We asked each executive director to share their perspective on the responsibility they have to mentor others, and how they actively put that into practice.

 

Dana Nelson

Executive director (aka cheerleader in chief) of GiveMN

Just a month after taking the reins at GiveMN in 2009, Dana drove the success of the largest single-day online nonprofit fundraising campaign in history. Five years later, she hasn’t looked back. 

 

 

The thing that bothers me about mentoring is the assumption that one person has more to offer than the other. I have never found that to be true. If I am “mentoring” someone, I always learn something from them and benefit from the relationship. I have a lot of coffee meetings (I heart espresso!), and I love meeting people who reach out because they are curious about nonprofits, or want to learn more about my work and the seemingly strange decisions I have made.  Yes, it is a responsibility, but it is also an honor to have those conversations. I leave a bit buzzed from the caffeine and the inspiration of meeting someone you don’t know and becoming friends. It is the magic of humanity.

 

DeAnna Cummings
Executive director at Juxtaposition Arts

 

For 20 years DeAnna worked to build an arts organization to channel the exuberance and creativity of North Minneapolis youth into positive neighborhood contributions.  The President’s Committee on the Arts and Humanities recognized her program as one of the 50 best out-of-school arts programs in the country.

I’ve been doing the work I do as the executive director for nearly 20 years. Starting last year, it dawned on me — I have a body of work, experiences, and a knowledge base. I’m not necessarily the person with the same energy I had in my early 20s to be doing, starting, and creating things from the ground up.  I realized I’m at a point in my professional development where my role is really to share what I know with the next generation of professionals who are growing, developing, and following in the path that we’ve laid in the ecosystem of arts, community development, youth development, and social justice work. I made a conscious decision that it’s important for me to mentor others one-on-one, in a personal relationship, but also in terms of growing the field. I’ve been on panels and engaged in more external conversations with other people about the work I do at JXTA and what I’ve learned over time.

 

I’m at a point where it’s important for me to be externally focused as much as it’s important for me to be internally focused.

 

It’s important to be very targeted in how I’m engaging and sharing the base of knowledge I’ve accumulated. Accepting the initiation to join the board at the Bush Foundation is part of that work. I also have individuals I meet with on a regular basis, in a more formal mentor-mentee relationship. There’s also a half dozen to a dozen people I meet with periodically — not in a formal kind of way, but people I get together with on occasion who are interested in picking my brain and sharing best practices. It’s like with Kate Barr, I never said, ‘Hey Kate, would you be my mentor?’ Nor did Kate ever say, ‘Hey DeAnna, I want to mentor you.’ It’s a relationship that developed over time through sustained interaction, conversation, and getting together on a regular basis.
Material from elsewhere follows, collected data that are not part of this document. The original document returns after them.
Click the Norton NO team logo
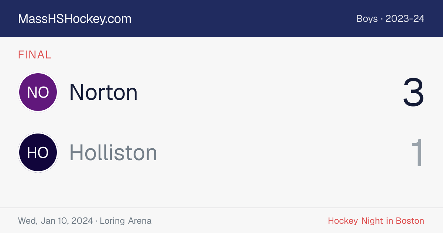pos(38,92)
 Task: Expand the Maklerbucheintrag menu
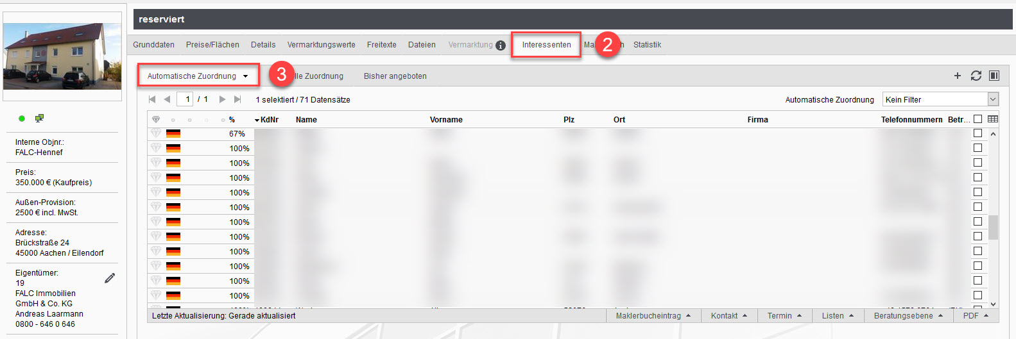[653, 316]
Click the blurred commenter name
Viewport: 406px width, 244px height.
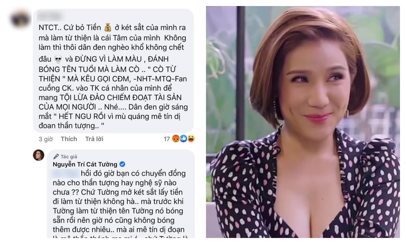[x=49, y=16]
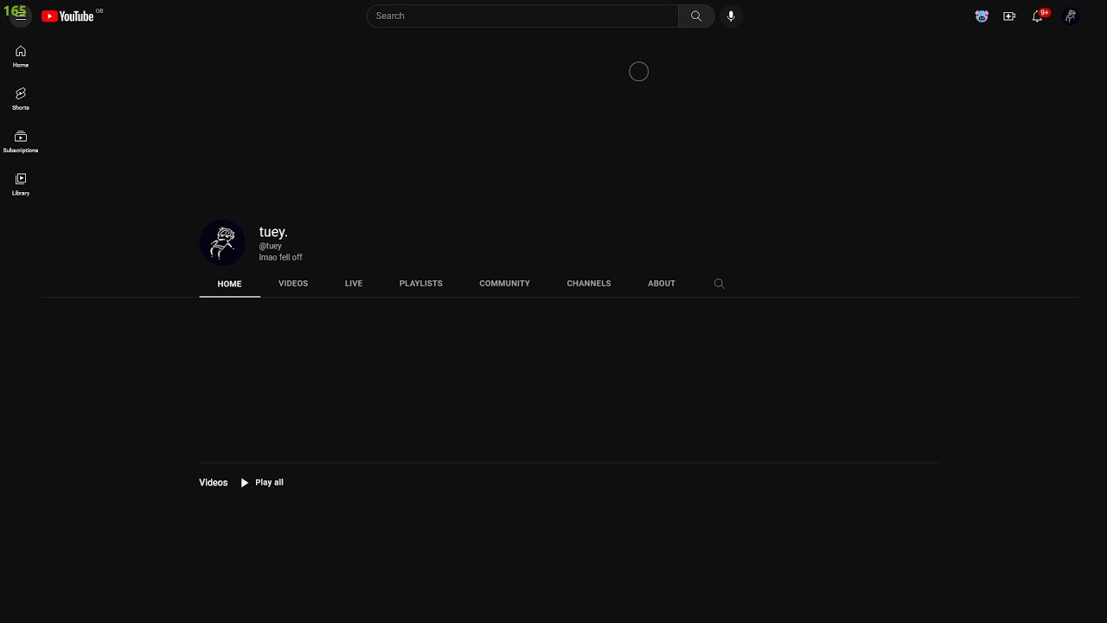Click the YouTube logo
This screenshot has width=1107, height=623.
coord(67,16)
I consider her to be one of my mentors and she considers me to be someone she mentors, but it was never a formal agreement or conversation.

 

The mentor relationship developed through a real relationship.

 

 

 

Laura Zabel
Executive director of Springboard for the Arts

After nearly a decade at Springboard, Laura has catapulted the organization into the national spotlight while increasing the balance sheet from $200K to $2.5 million, and impacting about 12,000 artists annually. 

 

Part of what I’ve learned from Kate is that we all have a responsibility to help each other, to show up and share what we know, to ask hard questions, and to push the work forward together. I guess I don’t really think about this as mentorship, but more about building real, authentic relationships with colleagues and friends.

I actively serve as a mentor by helping, prodding, and pushing others in a way that feels reciprocal and grounded in the work we want to accomplish and the change we want to make in the world. Kate never says, ‘Hello, I am your MENTOR now!’ She just says, ‘Hello, let’s get to work. Let me help.’ That’s the kind of colleague I aspire to be.